Evelyn Gordon..
Commentary Magazine..
27 July '14..
On Friday, the always perceptive Walter Russell Mead termed the FAA’s decision to suspend flights to Israel last week “the biggest political mistake of the war so far.” Mead was referring to the decision’s impact on a cease-fire, but it actually has far larger political implications. In one fell swoop, it destroyed the main diplomatic return the Obama Administration hoped to earn on its years of generous support for the Iron Dome anti-missile system: increased Israeli willingness to withdraw from the West Bank.
While Congress’s motive in supporting Iron Dome was mainly to save Israeli lives, the Obama administration always had an additional motive: countering Israeli fears that ceding the West Bank would lead to “rockets from Nablus, Ramallah and Jenin onto Ben-Gurion Airport,” as Defense Minister Moshe Ya’alon put it, just as leaving Gaza resulted in massive rocket fire on Israel’s south. If Iron Dome could protect Israel from rocket fire, the argument went, then Israel needn’t fear a West Bank withdrawal.
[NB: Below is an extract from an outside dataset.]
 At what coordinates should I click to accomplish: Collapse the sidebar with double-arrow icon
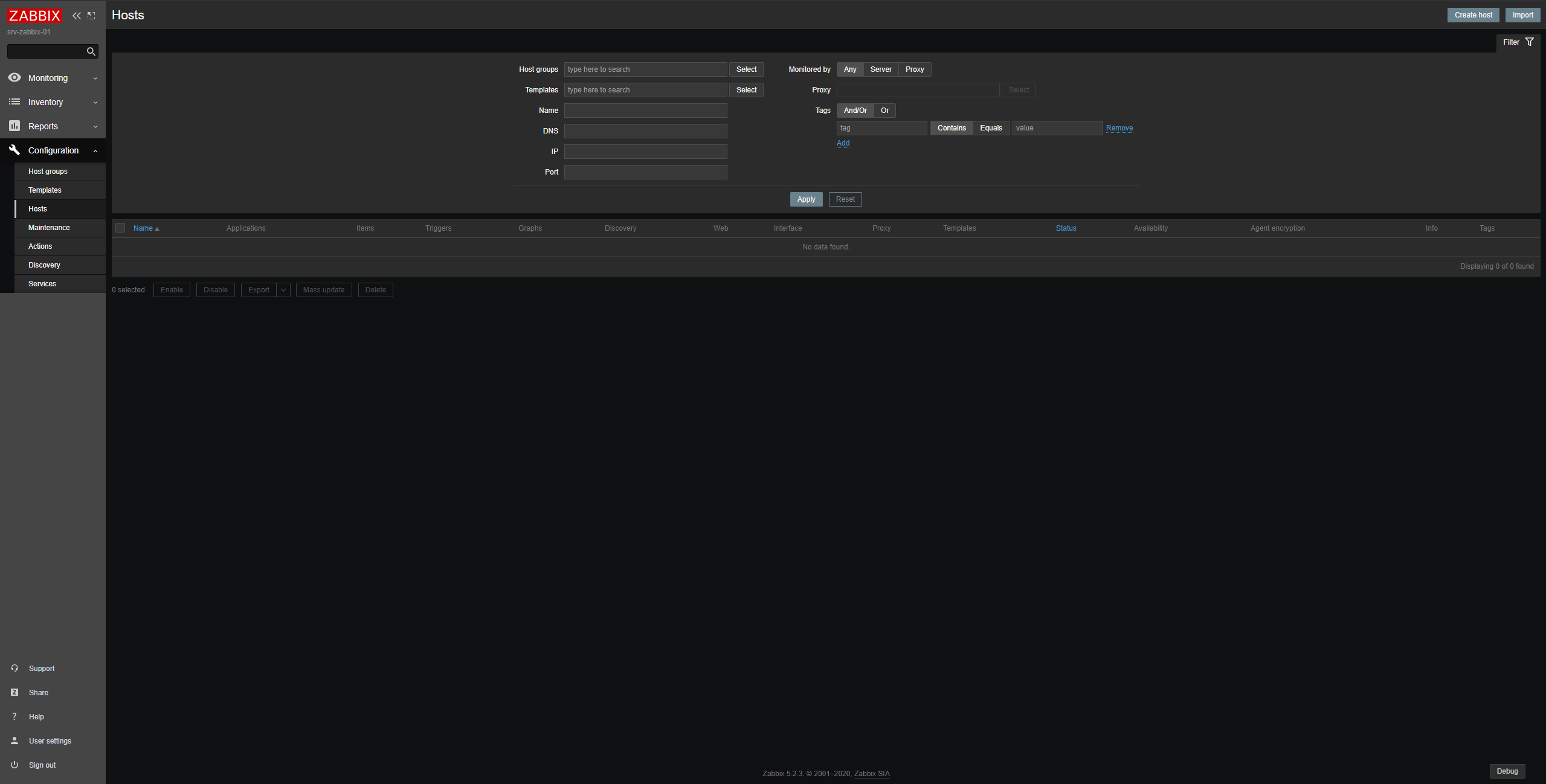coord(76,16)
Until last week, that argument might have had a chance: True, Hamas was sending rocket barrages all over Israel and forcing Israelis into shelters several times a day, but the combination of Iron Dome and civil defense measures kept Israeli casualties negligible.
Last week, however, Israelis learned that even Iron Dome can’t keep their main airport open when their neighbors are launching rockets at it. No anti-missile system is foolproof, and one intentionally missed rocket proved enough for most of the world to suspend flights to Israel.
As Mead correctly noted, the discovery that Hamas’s rockets can threaten its main transportation link to the outside world makes it much harder for Israel to end the fighting without eliminating Hamas’s rocket capabilities. But it also makes it much harder for Israel to quit the West Bank as long as there’s any chance of it turning into a rocket launching pad like Gaza has.
The vast majority of Israel’s foreign investment and trade comes from the West, and Israel’s geographic distance from the West means this commerce depends on aerial traffic. With its airport shuttered, investors can’t come in and time-sensitive exports can’t go out. Thus Israel simply cannot afford to have its air links with the West at the mercy of a terrorist organization. Its economy wouldn’t survive.
Whether the FAA’s decision was actually political I don’t know. Perhaps the agency was merely spooked by the previous week’s downing of a commercial airliner over Ukraine. Yet the fact that the ban was reversed two days later even though the security situation hadn’t changed, combined with the fact that major airlines like British Airways never suspended flights to begin with, support the contention that the decision, as Haaretz military analyst Amos Harel put it, “had no substantive professional basis,” and was intended primarily to browbeat Israel into accepting Secretary of State John Kerry’s completely unacceptable cease-fire proposal.
If so, to quote Harel again, it reflected “a fundamental lack of understanding of the Israeli mindset”–and not just about the cease-fire. That single FAA decision did more than any political argument ever could to ensure that Israel won’t be leaving the West Bank anytime soon.
Having long argued that such a withdrawal would be untenably dangerous, I’m certainly not sorry. But for the Obama administration, it was definitely an own goal.